Global Internet traffic dipped by 40 percent when Google experienced a complete blackout, web analytics firms have claimed.
All of Google's services – including Search, Gmail, and YouTube – went down briefly during the blackout on Friday evening, leaving users in the dark and unable to access them for what the firm's Apps Status Dashboard claimed was between one and five minutes.
A message on the Google Apps Dashboard at the time said that all of its services were hit.
"We're aware of a problem with Gmail affecting a significant subset of users," Google reported. "The affected users are able to access Gmail, but are seeing error messages and/or other unexpected behaviour."
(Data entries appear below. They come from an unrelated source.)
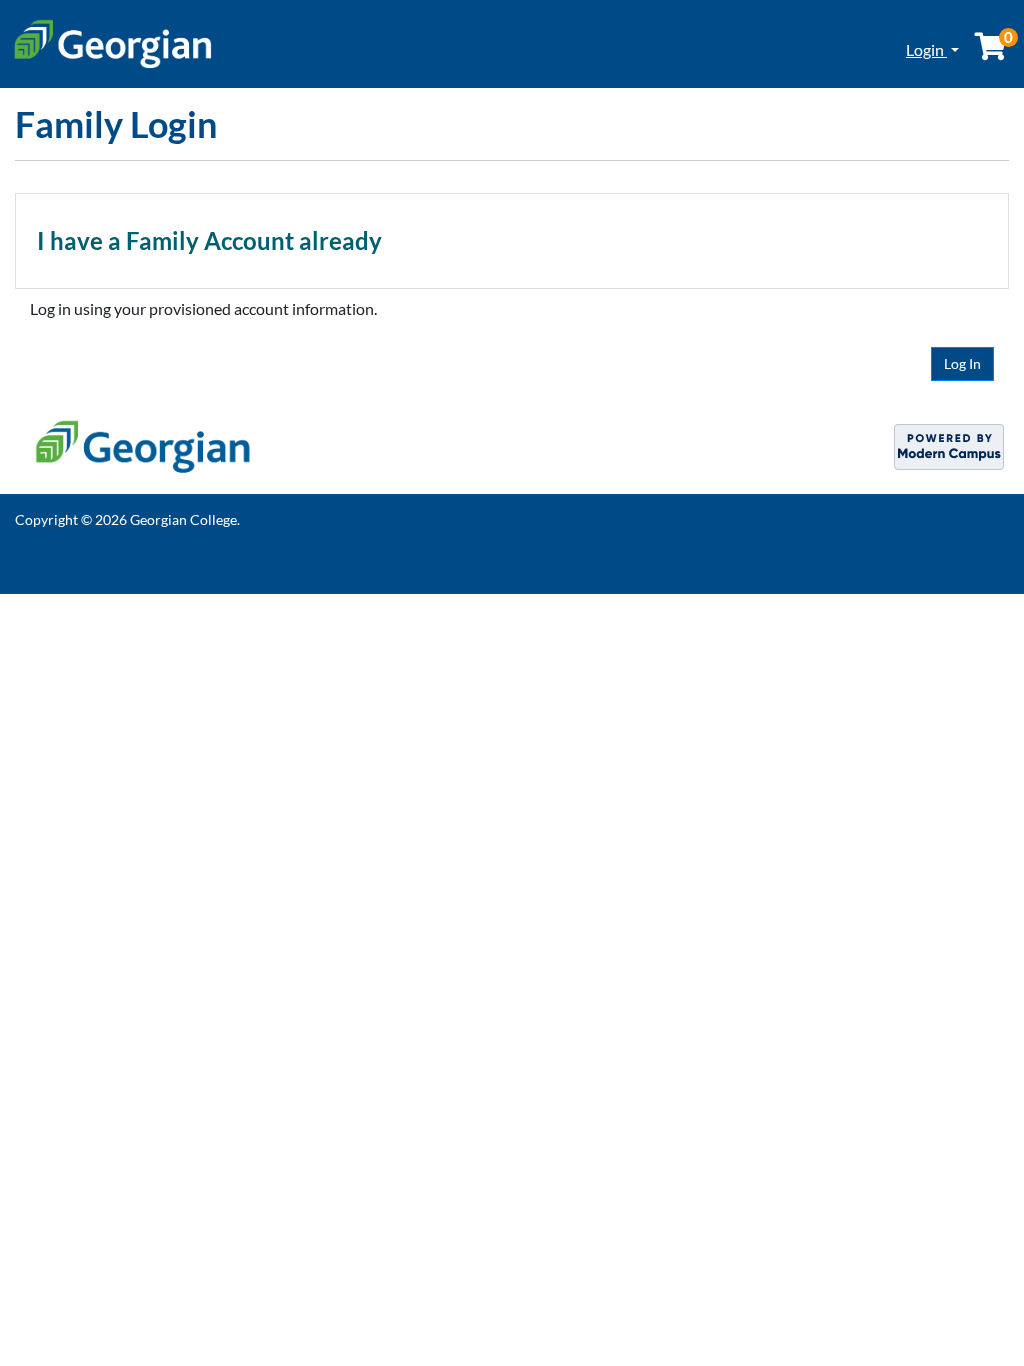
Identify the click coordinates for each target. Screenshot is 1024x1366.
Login (926, 49)
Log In (962, 363)
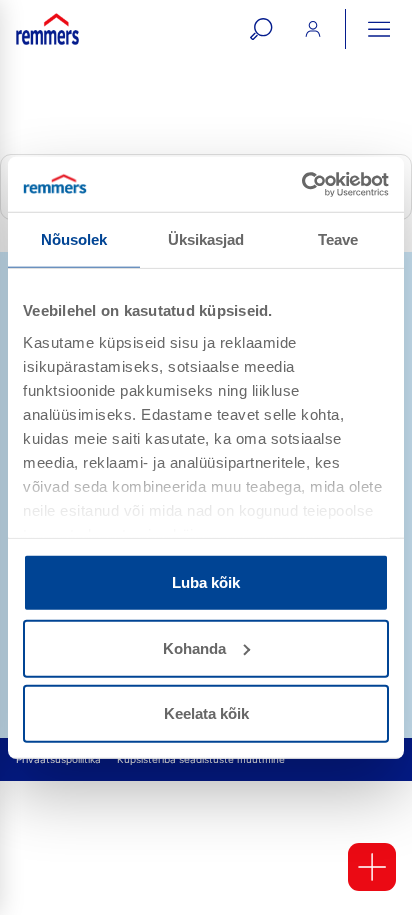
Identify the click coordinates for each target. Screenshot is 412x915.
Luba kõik (206, 582)
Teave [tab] (338, 239)
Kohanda (194, 647)
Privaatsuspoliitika (58, 759)
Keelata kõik (206, 713)
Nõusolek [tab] (74, 239)
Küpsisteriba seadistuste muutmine (201, 759)
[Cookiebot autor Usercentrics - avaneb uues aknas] (301, 184)
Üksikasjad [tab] (206, 239)
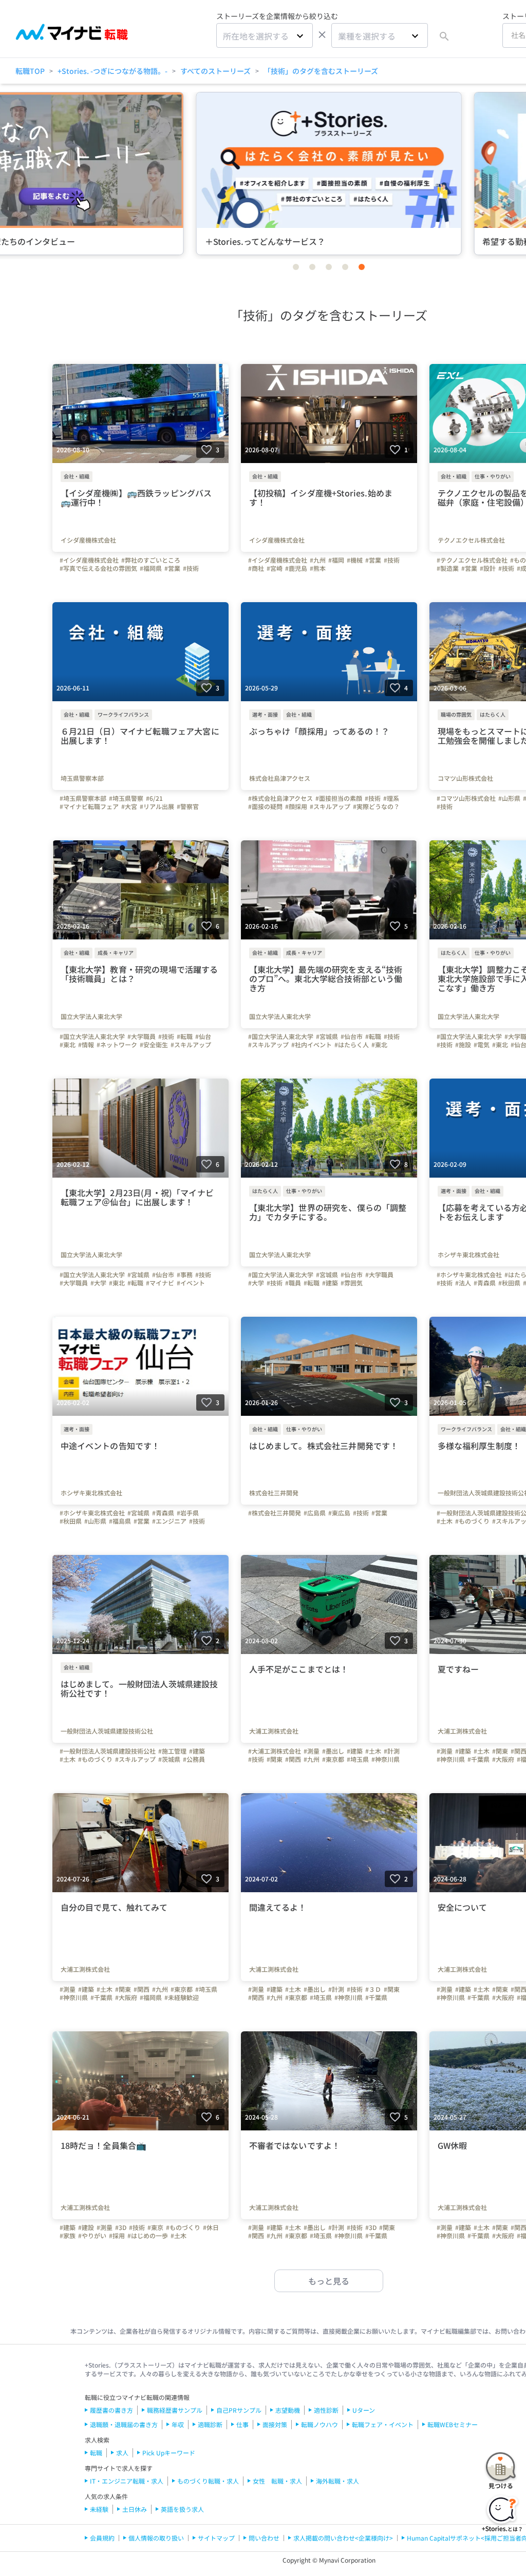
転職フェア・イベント (383, 2424)
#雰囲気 (352, 1283)
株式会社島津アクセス (279, 778)
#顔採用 (296, 806)
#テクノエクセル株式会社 (472, 560)
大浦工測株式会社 (273, 1731)
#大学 (98, 1283)
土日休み (134, 2509)
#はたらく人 (351, 1045)
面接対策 (274, 2424)
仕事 (242, 2424)
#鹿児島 (296, 568)
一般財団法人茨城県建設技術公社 (107, 1731)
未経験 (99, 2509)
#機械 (355, 560)
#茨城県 (169, 1759)
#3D (120, 2227)
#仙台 (203, 1036)
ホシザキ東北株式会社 (91, 1493)
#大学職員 (141, 1036)
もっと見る (328, 2281)
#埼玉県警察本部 (83, 798)
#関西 (293, 1759)
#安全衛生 (154, 1045)
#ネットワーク (117, 1045)
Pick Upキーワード (168, 2452)
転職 (96, 2452)
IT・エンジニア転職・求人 (126, 2480)
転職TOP (30, 71)
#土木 (445, 1521)
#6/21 (154, 798)
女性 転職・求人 (277, 2480)
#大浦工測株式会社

Another message appeared later, which read:
"Between 15:51 and 15:52 PDT, 50 to 70 percent of requests to Google received errors; service was mostly restored one minute later, and entirely restored after four minutes."
Although Google was down for less than five minutes, it seems that the Internet as a whole suffered greatly as a result.
"This had a huge effect in the number of pageviews coming into [our] real-time tracking – around a 40 percent drop, as this graph of our global pageviews per minute shows," web analytics firm Gosquared said. "That's huge. As Internet users, our reliance on google.com being up is huge. It's also of note that pageviews spiked shortly afterwards, as users managed to get to their destination."
It's suspected that ithe blackout has cost the Internet services firm a fair amount of money. Google refused to comment about why the blackout occurred.